---- Records shown

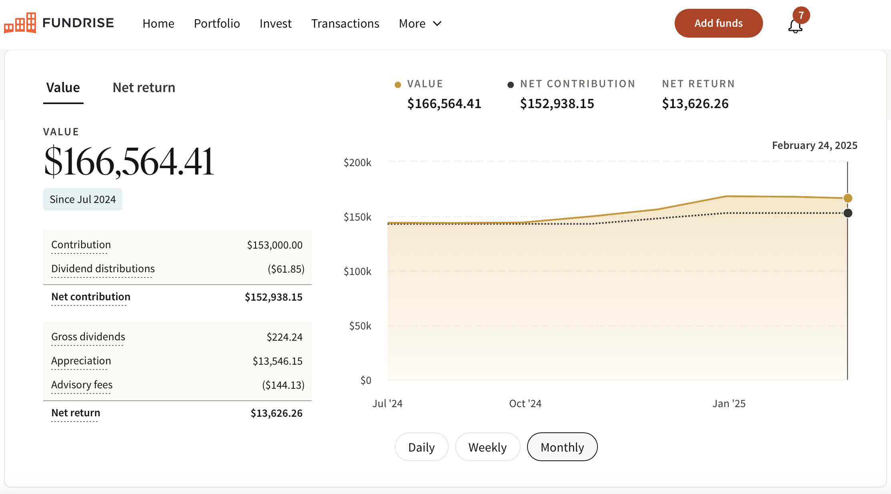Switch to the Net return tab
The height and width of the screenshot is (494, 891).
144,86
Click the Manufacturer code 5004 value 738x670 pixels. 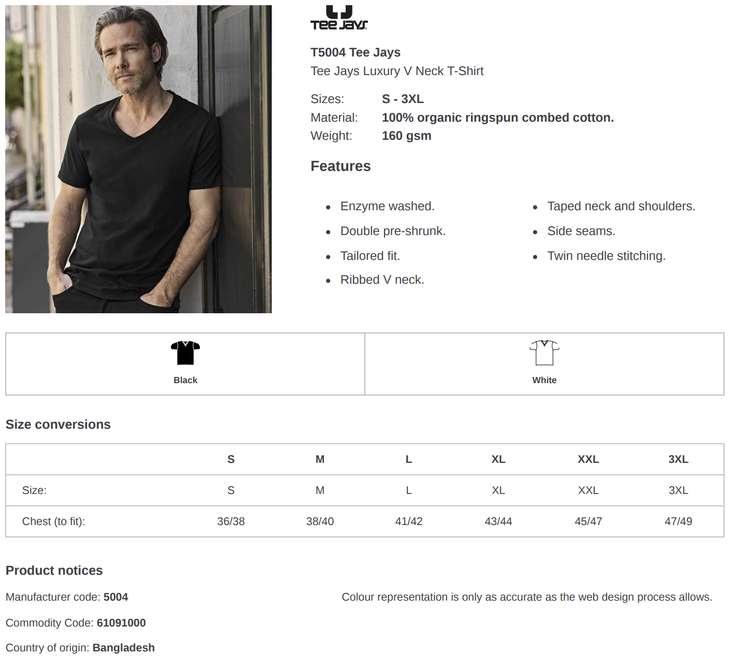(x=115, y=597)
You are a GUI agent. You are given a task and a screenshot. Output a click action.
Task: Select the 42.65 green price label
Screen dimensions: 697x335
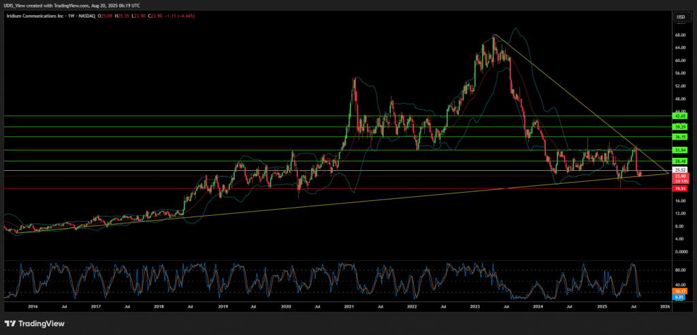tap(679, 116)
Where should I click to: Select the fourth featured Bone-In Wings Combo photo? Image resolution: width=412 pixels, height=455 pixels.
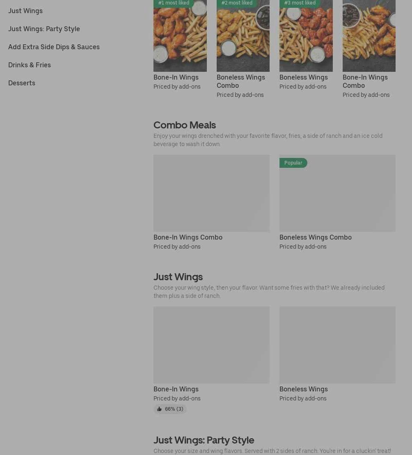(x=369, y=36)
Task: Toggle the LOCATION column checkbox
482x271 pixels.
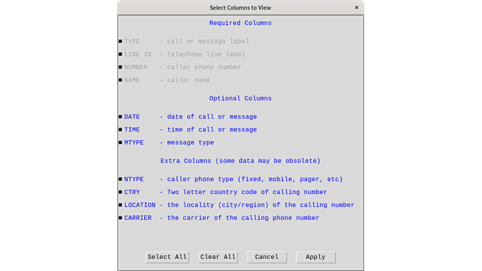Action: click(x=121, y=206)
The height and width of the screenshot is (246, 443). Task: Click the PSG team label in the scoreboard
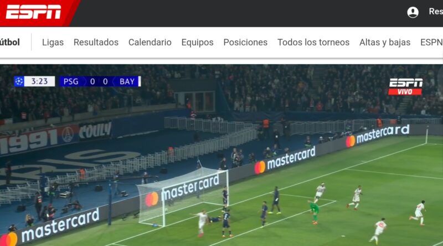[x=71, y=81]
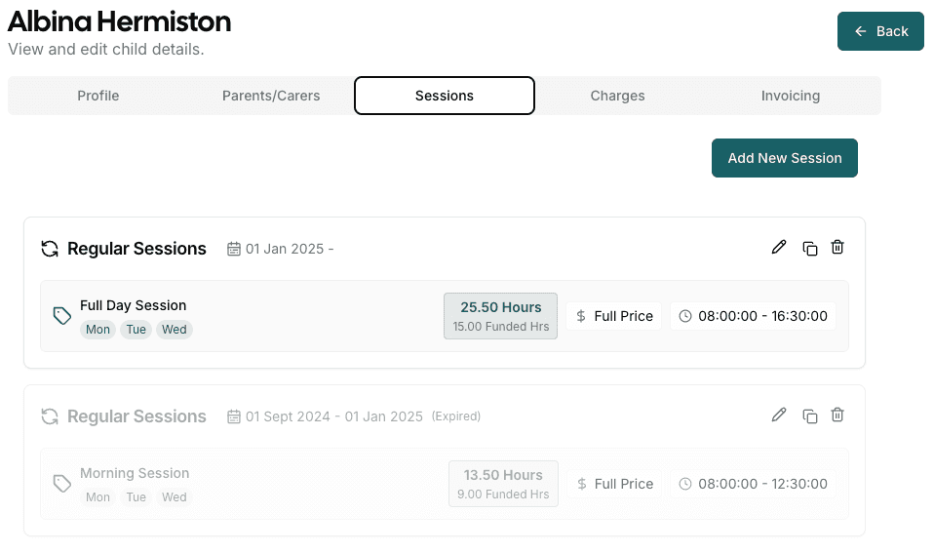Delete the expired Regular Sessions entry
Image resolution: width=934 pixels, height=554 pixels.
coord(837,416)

--------

* [Task brief] Return nothing except the lines from the one containing "You are a GUI" through the final line of the data, copied exactly. Leave out all pictures.

* [Solution]
You are a GUI agent. You are given a task and a screenshot. Output a click action.
Task: Select the 42.65 green price label
Screen dimensions: 697x335
tap(679, 116)
Where should I click to: Select the fourth featured Bone-In Wings Combo photo? Image resolution: width=412 pixels, height=455 pixels.
(x=369, y=36)
Task: Toggle the LOCATION column checkbox
482x271 pixels.
Action: click(x=121, y=206)
The height and width of the screenshot is (246, 443). Task: Click the PSG team label in the scoreboard
[x=71, y=81]
Delete the expired Regular Sessions entry
Image resolution: width=934 pixels, height=554 pixels.
coord(837,416)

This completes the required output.